The platelet level and RVSP in the CBDL+PPVL group was lower than those in the other groups. It has been indicated that platelet level is linked to pulmonary hypertension and the rate of survival [
78,
79]. On the other hand, the level of metaloproteinase decreases in the patients with liver cirrhosis. This enzyme regulates the Von Willberand factor size and platelet adhesive activity.

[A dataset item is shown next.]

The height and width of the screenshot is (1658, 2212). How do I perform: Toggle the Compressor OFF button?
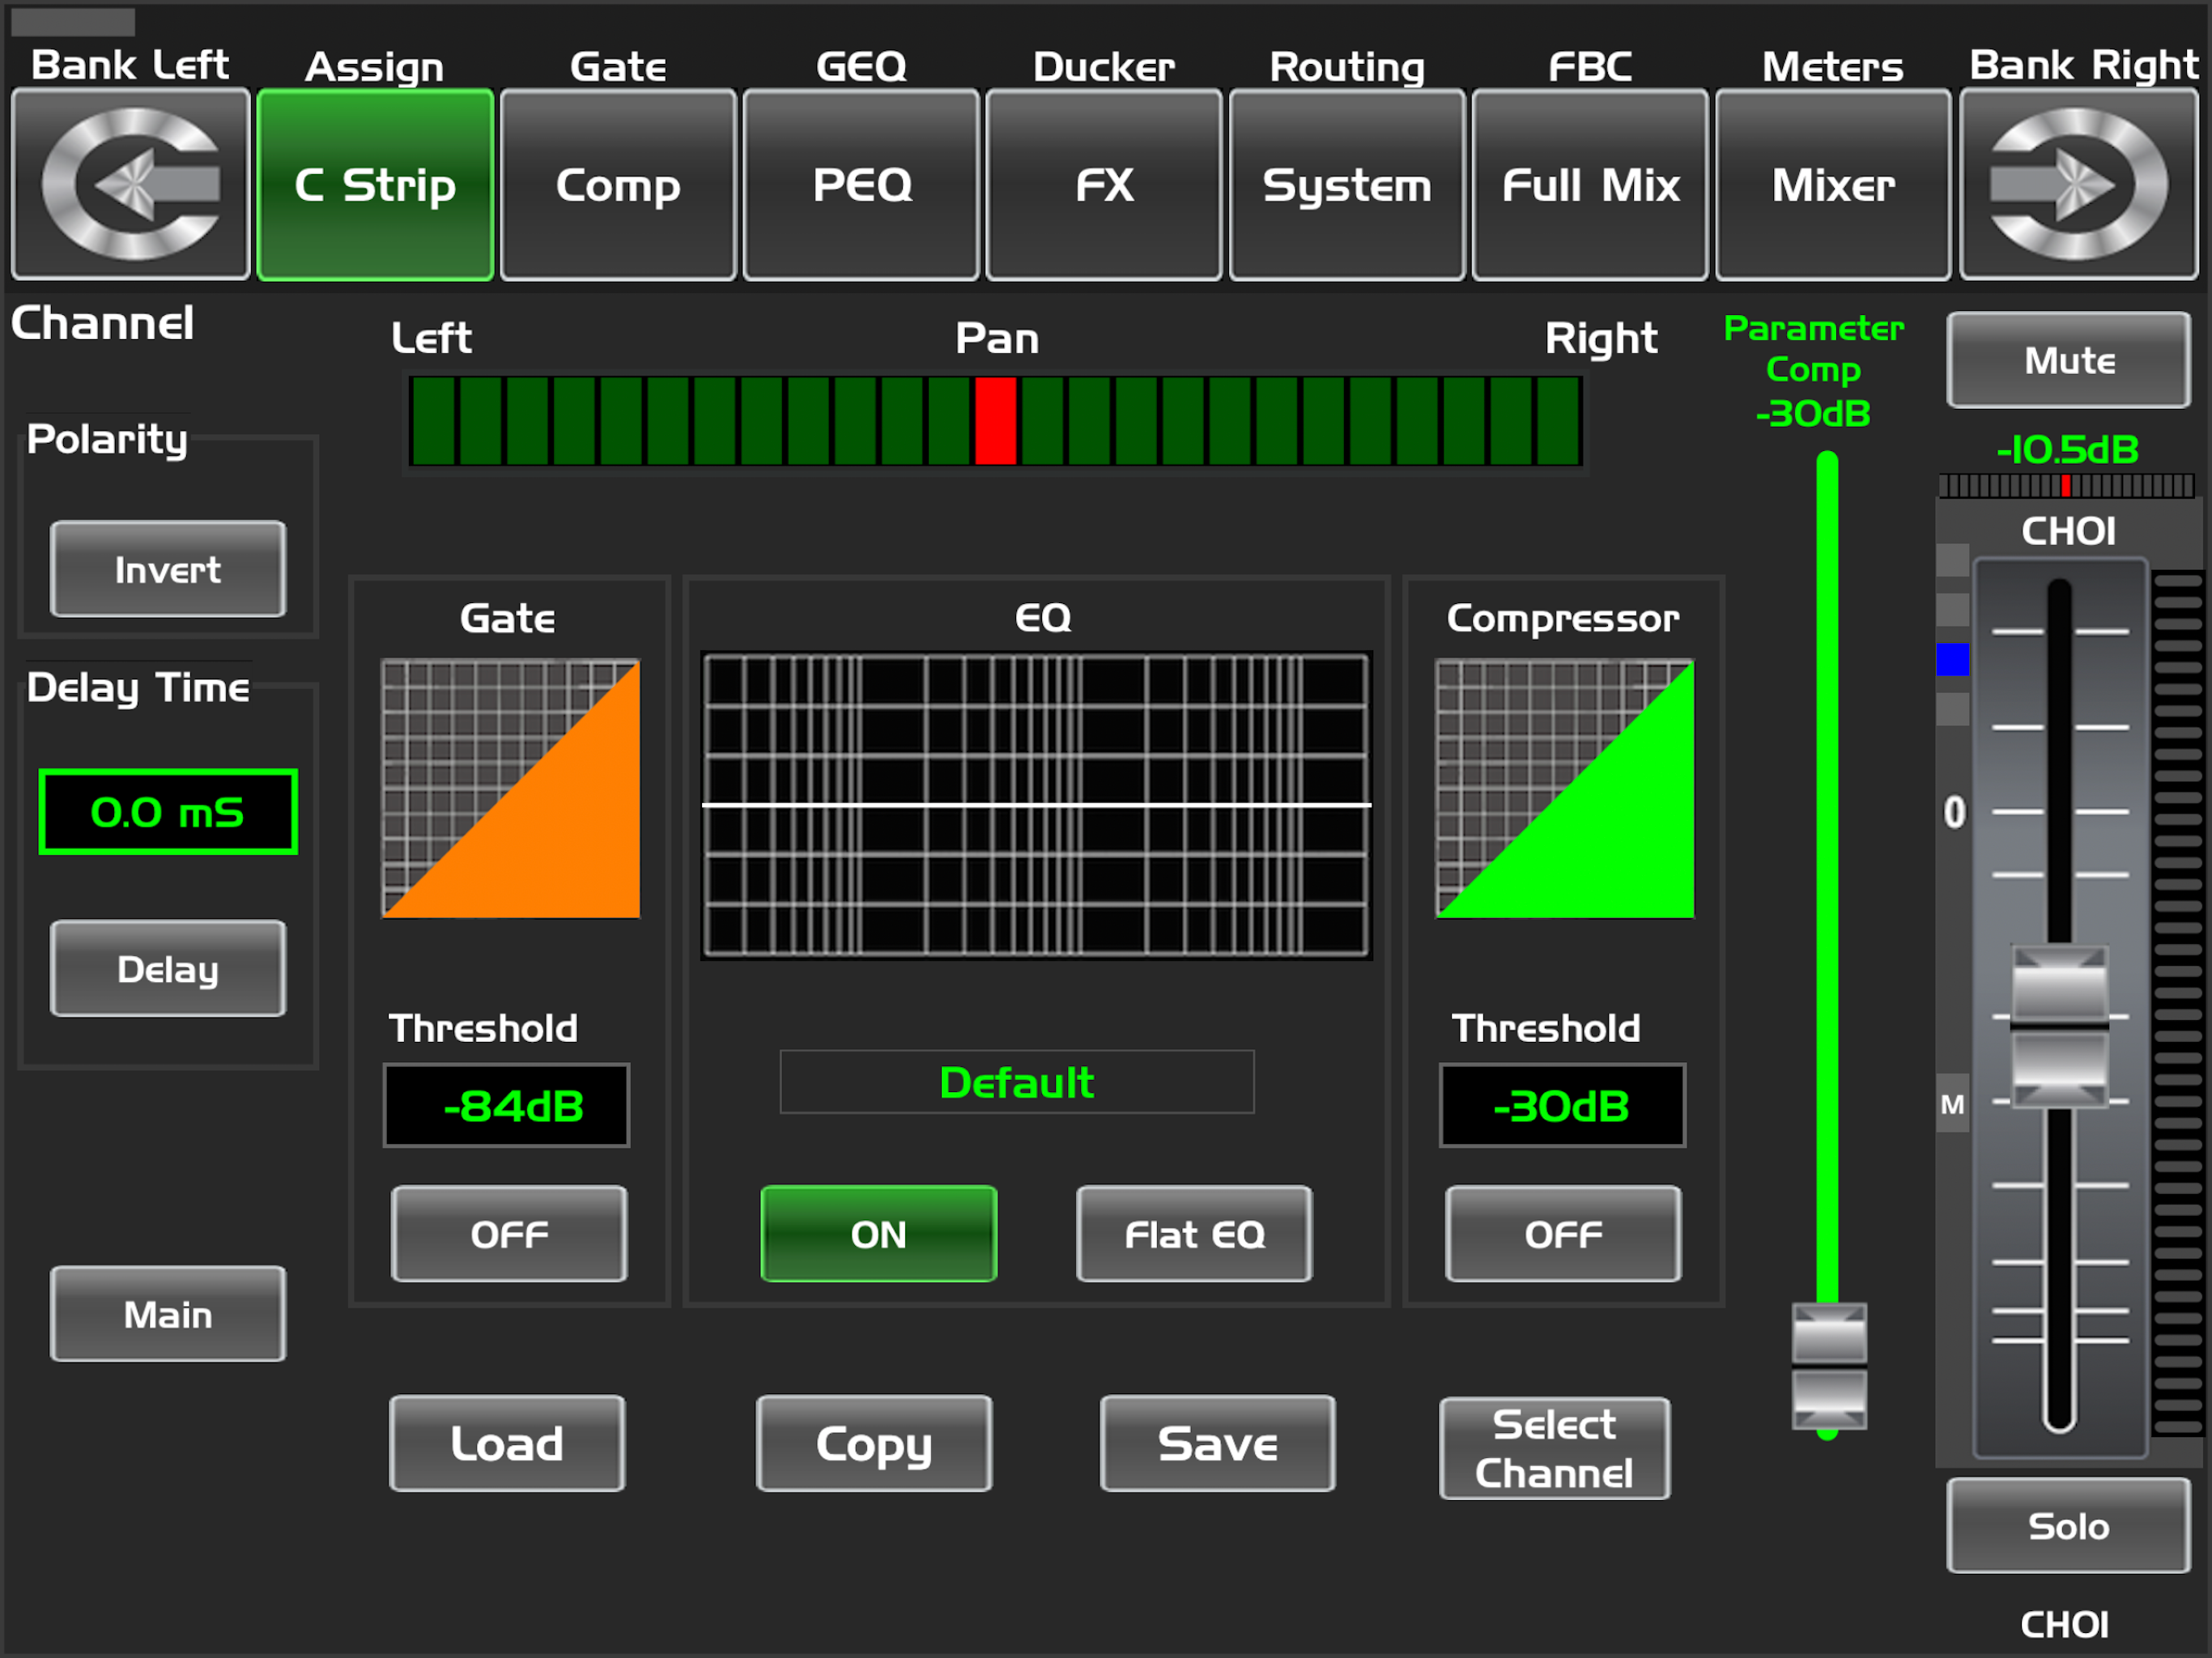coord(1563,1234)
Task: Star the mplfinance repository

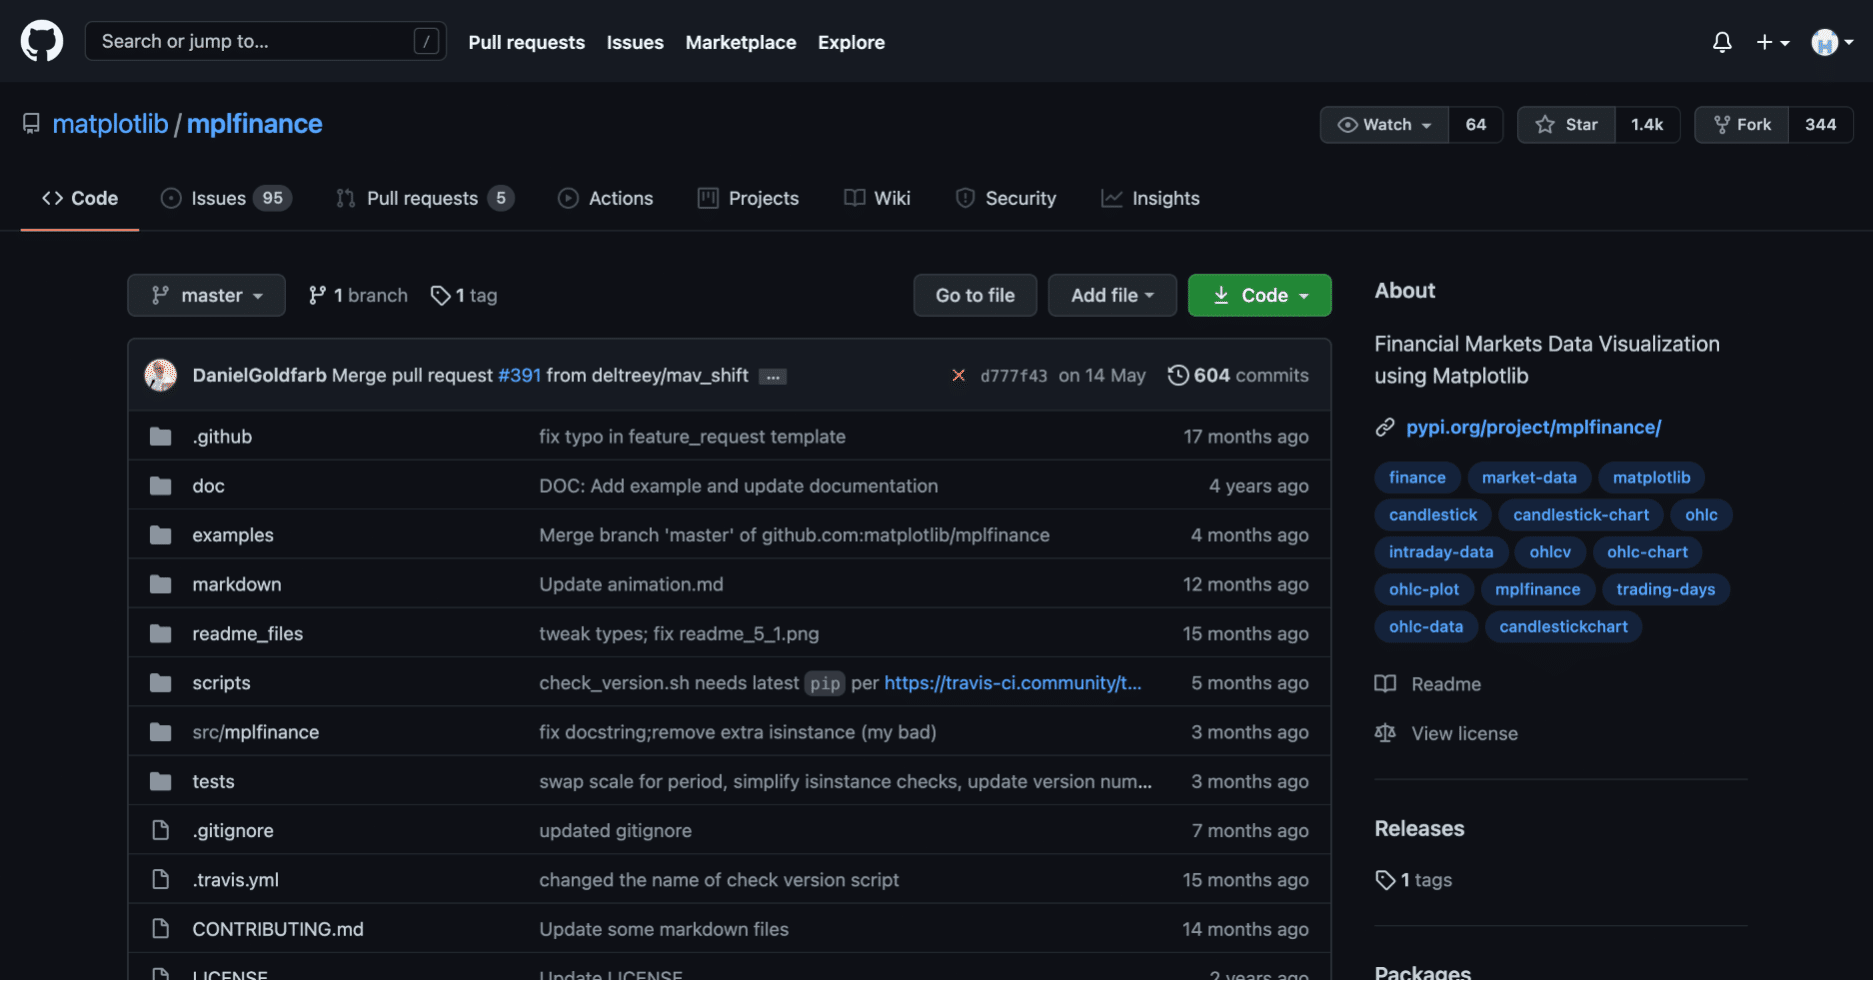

Then, the reduction of the enzymes may lead to platelet deposition in the afferent pulmonary vessels [
80]. Furthermore, thrombocytopenia in cirrhosis may be caused by the reduction of hematopoietic growth factor thrombopoietin activity in the liver or platelet sequestration in the spleen [
81]. All above possibilities may increase the chance for thrombosis formation and pulmonary hypertension [
82]. Therefore, it may be assumed that at least a part of increased RVSP is caused by low platelet level in the CBDL+PPVL group (Table
2).
Together, POPH occurs following liver cirrhosis with portal hypertension, and is associated with a mild hypoxemia, thrombocytopenia and inflammation [
1,
6,
81,
83]. In this study, RVSP increased substantially in the CBDL+PPVL group. It was also associated with liver damage and portal hypertension induced by partial portal vein ligation. Furthermore, there was a mild hypoxemia in this group. Also, the platelet level decreased only in this group which could increase the prevalence of pulmonary hypertension following thrombotic abnormality. Therefore, the model of CBDL+PPVL can be suggested as a reliable animal model for POPH.